Moreover, constantly blow-drying your hair in high heat can damage your hair follicles, resulting in hair loss. It can also irritate and inflame your scalp, resulting in redness, itching, and flaking.
You can use a moisturizing shampoo, conditioner, and other scalp treatments to keep your scalp hydrated and healthy.
Nobody wants to have frizzy hair. However, with daily styling like blow drying, it’s unavoidable. When your hair is dry, the cuticles can be raised, creating a rough texture that can lead to frizz. The heat from the blow dryer can also change your tresses’ natural curl pattern. Additionally, your locks can puff up when you try to blow dry your locks when it’s still damp.
Use anti-frizz products like a leave-in conditioner or hair oil to keep your hair moisturized and less prone to frizz and greasiness. You should also avoid excessive styling products, such as hair gels, mousses, and sprays. Ensure that your hair is completely dry before blow drying, and keep the dryer moving to avoid concentrating heat on one area of your head.
Your hair is more susceptible to tangling and knotting when wet due to raised cuticles, making it more fragile. The heat and airflow from the dryer can cause your locks to knot, especially without using a brush or comb to detangle them while blow drying. If you have curly or coily hair, this process can cause your curls to become more defined, which may not be what you’re going for.

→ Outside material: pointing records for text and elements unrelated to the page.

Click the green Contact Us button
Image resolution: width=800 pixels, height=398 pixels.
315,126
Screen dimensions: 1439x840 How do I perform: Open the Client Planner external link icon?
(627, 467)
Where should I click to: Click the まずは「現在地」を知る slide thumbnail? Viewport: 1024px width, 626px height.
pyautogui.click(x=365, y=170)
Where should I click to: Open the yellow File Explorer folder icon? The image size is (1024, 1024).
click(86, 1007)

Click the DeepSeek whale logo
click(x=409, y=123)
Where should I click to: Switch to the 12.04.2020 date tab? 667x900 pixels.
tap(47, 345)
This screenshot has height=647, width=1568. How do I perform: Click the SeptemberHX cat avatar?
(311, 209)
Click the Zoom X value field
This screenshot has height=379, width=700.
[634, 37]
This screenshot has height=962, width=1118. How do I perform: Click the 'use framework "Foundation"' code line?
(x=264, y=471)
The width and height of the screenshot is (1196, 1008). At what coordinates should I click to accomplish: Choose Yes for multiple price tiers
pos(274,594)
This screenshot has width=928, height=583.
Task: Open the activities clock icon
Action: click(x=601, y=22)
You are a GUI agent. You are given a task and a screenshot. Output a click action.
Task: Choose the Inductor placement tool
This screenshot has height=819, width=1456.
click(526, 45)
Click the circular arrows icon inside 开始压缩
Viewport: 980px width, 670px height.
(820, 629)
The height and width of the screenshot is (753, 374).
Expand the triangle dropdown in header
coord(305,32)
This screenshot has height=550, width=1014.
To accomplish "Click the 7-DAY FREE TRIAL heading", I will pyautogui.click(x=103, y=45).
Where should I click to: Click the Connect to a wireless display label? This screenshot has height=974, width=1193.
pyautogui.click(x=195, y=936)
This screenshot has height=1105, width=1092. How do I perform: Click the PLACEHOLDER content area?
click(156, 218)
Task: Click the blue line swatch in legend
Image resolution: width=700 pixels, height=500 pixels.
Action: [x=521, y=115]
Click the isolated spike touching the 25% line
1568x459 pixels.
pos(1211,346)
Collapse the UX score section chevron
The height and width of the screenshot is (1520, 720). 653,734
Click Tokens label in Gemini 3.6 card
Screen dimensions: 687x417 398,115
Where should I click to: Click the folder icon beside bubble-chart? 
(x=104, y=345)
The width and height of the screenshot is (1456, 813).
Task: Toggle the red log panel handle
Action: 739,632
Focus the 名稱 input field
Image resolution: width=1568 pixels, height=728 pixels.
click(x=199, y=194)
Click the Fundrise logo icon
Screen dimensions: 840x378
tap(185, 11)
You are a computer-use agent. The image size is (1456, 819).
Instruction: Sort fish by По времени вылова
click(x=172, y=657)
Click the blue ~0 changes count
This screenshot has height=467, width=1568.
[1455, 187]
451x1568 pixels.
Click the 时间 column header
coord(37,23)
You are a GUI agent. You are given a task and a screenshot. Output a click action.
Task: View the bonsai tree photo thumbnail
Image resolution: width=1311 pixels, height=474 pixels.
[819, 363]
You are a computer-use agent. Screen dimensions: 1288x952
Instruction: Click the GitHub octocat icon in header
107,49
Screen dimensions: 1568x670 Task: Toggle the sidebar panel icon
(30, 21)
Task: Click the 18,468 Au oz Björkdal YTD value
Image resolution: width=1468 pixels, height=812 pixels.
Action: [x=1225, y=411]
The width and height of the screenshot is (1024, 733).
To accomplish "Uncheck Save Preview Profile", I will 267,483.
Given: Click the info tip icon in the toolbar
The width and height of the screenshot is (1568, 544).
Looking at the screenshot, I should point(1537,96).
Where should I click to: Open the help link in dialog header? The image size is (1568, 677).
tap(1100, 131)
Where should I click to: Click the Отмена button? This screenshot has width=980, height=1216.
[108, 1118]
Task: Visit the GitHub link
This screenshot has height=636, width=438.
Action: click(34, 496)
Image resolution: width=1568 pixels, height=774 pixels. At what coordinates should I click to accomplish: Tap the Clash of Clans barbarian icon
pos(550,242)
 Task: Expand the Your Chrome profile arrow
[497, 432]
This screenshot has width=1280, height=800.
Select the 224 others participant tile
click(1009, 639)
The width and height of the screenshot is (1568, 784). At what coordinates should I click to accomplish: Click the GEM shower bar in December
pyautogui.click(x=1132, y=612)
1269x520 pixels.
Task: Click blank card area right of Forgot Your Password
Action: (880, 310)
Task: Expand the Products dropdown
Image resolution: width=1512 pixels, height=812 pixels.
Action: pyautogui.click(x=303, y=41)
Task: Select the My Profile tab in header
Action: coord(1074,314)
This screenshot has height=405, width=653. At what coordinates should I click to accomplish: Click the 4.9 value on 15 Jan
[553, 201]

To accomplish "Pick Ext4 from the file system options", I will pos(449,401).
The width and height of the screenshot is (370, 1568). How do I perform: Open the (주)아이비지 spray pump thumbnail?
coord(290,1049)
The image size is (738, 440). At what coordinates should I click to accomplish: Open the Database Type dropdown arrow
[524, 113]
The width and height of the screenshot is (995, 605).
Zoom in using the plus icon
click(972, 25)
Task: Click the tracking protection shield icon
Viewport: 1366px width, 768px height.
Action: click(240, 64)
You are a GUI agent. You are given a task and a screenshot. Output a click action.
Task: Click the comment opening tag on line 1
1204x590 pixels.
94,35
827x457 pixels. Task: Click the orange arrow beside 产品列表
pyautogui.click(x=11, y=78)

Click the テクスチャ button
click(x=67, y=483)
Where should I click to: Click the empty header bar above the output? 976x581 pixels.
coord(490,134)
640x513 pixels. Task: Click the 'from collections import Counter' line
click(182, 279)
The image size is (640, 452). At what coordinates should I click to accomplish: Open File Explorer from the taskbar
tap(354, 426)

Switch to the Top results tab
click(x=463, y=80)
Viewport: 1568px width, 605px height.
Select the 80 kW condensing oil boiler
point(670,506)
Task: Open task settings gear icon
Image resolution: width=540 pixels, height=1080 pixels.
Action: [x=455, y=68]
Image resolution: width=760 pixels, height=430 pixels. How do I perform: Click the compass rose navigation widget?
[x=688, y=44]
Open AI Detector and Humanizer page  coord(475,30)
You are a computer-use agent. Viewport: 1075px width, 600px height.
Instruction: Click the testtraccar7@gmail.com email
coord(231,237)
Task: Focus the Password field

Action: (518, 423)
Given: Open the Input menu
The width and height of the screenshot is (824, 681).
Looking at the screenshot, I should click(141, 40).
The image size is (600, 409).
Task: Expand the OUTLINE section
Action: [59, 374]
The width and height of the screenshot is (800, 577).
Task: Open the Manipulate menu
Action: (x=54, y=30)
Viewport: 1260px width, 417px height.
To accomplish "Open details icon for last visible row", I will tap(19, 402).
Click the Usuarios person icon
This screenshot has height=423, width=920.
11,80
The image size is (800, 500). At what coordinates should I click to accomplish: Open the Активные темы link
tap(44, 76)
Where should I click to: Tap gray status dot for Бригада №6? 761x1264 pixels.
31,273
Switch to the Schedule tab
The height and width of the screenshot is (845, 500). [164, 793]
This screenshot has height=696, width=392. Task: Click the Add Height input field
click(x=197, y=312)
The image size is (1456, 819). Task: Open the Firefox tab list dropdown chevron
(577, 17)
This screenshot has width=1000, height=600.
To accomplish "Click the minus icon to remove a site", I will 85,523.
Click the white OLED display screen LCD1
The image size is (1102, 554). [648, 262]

Detangle your hair with a wide-toothed comb before blow drying to avoid this problem. For curly or coily hair, apply a leave-in conditioner or hair oil to detangle and moisturize your locks. Additionally, avoid rubbing your hair with a towel after blow drying. Instead, use a microfiber towel to remove excess water gently.
- Color fading
People with color-treated hair want to prolong the shade of their locks for as long as possible. If you’re one of them, it’s crucial to avoid blow drying as often as possible, as it can potentially fade the shade of your tresses faster.
The heat from the dryer causes your locks’ cuticles to open up, allowing color molecules to escape. If you use a high-temperature setting when blow drying, your hair color will fade faster.
To prevent this problem, use a color-safe shampoo, conditioner, and hair mask to help lock in color and keep your hair hydrated. You can also visit and consult your stylist for other color-safe hair care products. Moreover, remember that color-treated hair is more fragile and sensitive than natural hair. So, proper care is crucial in keeping it vibrant and healthy.
Damaged Hair is Repairable
Damaged hair is inevitable, especially as you constantly expose yourself to various environmental factors, such as the sun, wind, and pollution, and everyday activities like combing, brushing, styling, and blow drying.
However, no matter how inevitable, damaged hair is still repairable. In some cases, you might not even need to blow dry at all. Learning about the effects of blow drying, like the ones listed above, is a good first step to protecting your hair in the long run. Knowing your hair type and ideal style can also help determine whether blow drying is good for you.
Additionally, using the right products and treatments can help bring your hair back to its lucid and healthy condition. Staying away from the dryer once in a while and letting your locks naturally dry is another excellent way to fix your tresses. Occasionally avoiding heat styling can give your locks a chance to repair and strengthen themselves.
Taking care of your crowning glory can increase your confidence and self-esteem and give a good first impression wherever you go.